» **REQUIREMENTS**:
a – Translate this sentence from the passage on the Empire under ‘Alamgir into Spanish: "Most mansabdars in north India faced regional uprisings without the prospect of military reinforcement or financial support from ‘Alamgir in the Deccan."
b – Answer these questions from the passage on the Empire under ‘Alamgir:
(i) Through which recurrent personal exchanges had distant mansabdars earlier bonded to the emperor?
(ii) Which province was still sending substantial revenues at the time of ‘Alamgir’s death?
(iii) Who managed that province's expanding agricultural base?
c – Extend the passage on the Empire under ‘Alamgir with a further paragraph that picks up after its final sentence.

» **PASSAGE**:
○ ○ ○ ○ ○

Overall, the Empire began to segment as revenue flows and communication links between North and South were periodically interrupted en route due to predations by bandits, warlords and even intermediate imperial officials. Most mansabdars in north India faced regional uprisings without the prospect of military reinforcement or financial support from ‘Alamgir in the Deccan. Further, distant mansabdars did not bond to the emperor through recurrent direct personal exchanges of nazr and khilat as they had earlier. Conversely, most governors remained unchecked by effective supervision from the imperial center, and were able to retain provincial revenues for themselves. By the time of ‘Alamgir’s death, no north Indian province was sending substantial revenues to him—except for prosperous Bengal where an especially effective Diwan (later Subadar), Murshid Quli Khan, managed an expanding agricultural base, developing artisanal production and increasing exports.

○ ○ ○ ○ ○

» **DATA**:
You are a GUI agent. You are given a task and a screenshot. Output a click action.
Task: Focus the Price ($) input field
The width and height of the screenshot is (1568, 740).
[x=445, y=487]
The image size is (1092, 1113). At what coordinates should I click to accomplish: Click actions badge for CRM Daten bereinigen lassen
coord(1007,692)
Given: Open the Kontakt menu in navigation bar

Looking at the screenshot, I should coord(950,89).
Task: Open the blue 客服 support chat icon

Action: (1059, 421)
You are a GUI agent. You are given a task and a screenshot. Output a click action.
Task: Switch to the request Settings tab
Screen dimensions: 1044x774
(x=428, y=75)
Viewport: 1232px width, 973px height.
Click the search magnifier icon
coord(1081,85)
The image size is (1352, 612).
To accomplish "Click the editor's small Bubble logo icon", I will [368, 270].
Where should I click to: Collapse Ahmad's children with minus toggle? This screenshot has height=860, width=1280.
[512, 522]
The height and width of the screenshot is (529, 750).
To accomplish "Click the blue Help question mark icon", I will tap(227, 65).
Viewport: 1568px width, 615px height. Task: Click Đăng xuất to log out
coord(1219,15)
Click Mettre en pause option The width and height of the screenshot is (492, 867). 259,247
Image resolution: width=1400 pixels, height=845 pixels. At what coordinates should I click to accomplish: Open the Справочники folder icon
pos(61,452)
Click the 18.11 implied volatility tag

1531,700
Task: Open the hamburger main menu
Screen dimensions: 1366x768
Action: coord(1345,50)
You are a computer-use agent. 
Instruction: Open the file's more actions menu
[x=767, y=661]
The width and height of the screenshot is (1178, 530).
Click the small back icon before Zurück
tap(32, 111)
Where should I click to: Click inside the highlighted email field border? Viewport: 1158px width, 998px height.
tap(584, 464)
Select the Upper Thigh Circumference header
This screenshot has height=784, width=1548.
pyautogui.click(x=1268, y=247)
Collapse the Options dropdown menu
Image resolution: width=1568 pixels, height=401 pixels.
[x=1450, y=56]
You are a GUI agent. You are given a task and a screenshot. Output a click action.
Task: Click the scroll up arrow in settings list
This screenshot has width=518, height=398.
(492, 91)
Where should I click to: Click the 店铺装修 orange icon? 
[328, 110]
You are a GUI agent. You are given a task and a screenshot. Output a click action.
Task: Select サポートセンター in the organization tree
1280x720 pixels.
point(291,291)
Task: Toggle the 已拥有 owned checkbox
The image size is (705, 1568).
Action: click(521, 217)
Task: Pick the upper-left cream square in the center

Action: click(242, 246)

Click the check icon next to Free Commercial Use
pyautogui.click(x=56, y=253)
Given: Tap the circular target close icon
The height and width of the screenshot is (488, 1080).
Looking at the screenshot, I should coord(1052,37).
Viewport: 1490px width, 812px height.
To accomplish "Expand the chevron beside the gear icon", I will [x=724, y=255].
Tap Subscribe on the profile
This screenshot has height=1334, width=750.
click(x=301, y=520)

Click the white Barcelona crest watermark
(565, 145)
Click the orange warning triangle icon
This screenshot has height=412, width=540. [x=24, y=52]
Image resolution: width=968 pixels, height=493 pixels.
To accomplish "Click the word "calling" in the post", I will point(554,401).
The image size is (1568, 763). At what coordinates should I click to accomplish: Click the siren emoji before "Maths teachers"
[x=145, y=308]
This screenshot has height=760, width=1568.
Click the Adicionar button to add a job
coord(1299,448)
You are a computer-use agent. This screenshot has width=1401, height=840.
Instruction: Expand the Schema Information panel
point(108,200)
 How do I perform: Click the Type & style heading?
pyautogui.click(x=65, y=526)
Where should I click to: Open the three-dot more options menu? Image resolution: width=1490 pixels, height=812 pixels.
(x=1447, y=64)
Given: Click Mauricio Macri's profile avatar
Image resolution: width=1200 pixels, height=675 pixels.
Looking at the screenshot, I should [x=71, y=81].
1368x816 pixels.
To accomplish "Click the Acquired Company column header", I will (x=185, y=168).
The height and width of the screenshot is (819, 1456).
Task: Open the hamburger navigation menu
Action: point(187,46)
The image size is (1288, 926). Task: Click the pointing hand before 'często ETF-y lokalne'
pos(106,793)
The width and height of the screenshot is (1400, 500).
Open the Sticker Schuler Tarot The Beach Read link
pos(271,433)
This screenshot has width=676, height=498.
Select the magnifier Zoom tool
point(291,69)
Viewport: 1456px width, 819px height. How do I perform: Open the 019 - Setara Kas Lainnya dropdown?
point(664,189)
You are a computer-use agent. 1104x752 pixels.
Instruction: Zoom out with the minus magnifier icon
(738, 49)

○ ○ ○ ○ ○

» **EXPECTED RESULTS**:
a – La mayoría de los mansabdars del norte de la India se enfrentaron a levantamientos regionales sin la perspectiva de refuerzos militares ni de apoyo financiero de ‘Alamgir en el Decán.

b –
(i) Nazr and khilat.
(ii) Bengal.
(iii) Murshid Quli Khan, its Diwan (later Subadar).

c –
In the Deccan, many mansabdars who originated in north India—including Rajputs and many long-settled Muslims—had been serving far from home through decades of frustrating harassment by local insurgents, especially Marathas. One official lamented the frustrating and interminable Deccan campaigns: ‘Ever since His Majesty had … adopted all these wars and hardships of travel, … the inmates of his camp, sick of long separation, summoned their families … and … a new generation was thus born (in the camp).’33 Imperial commanders often saw little prospect of defeating these insurgents or particular benefit to the Empire or themselves from doing so. Instead, many imperial generals preserved their own financial and manpower resources by negotiating private settlements with those enemies, despite ‘Alamgir’s repeated, explicit orders forbidding this. On their part, many new Deccani mansabdars, whose submission had been thus purchased, had little loyalty to the Empire. They often saw better prospects in repudiating imperial service in order to carve out kingdoms for themselves or to join leaders from their own community who were doing so. These included various Marathas and other regionally rooted warlords.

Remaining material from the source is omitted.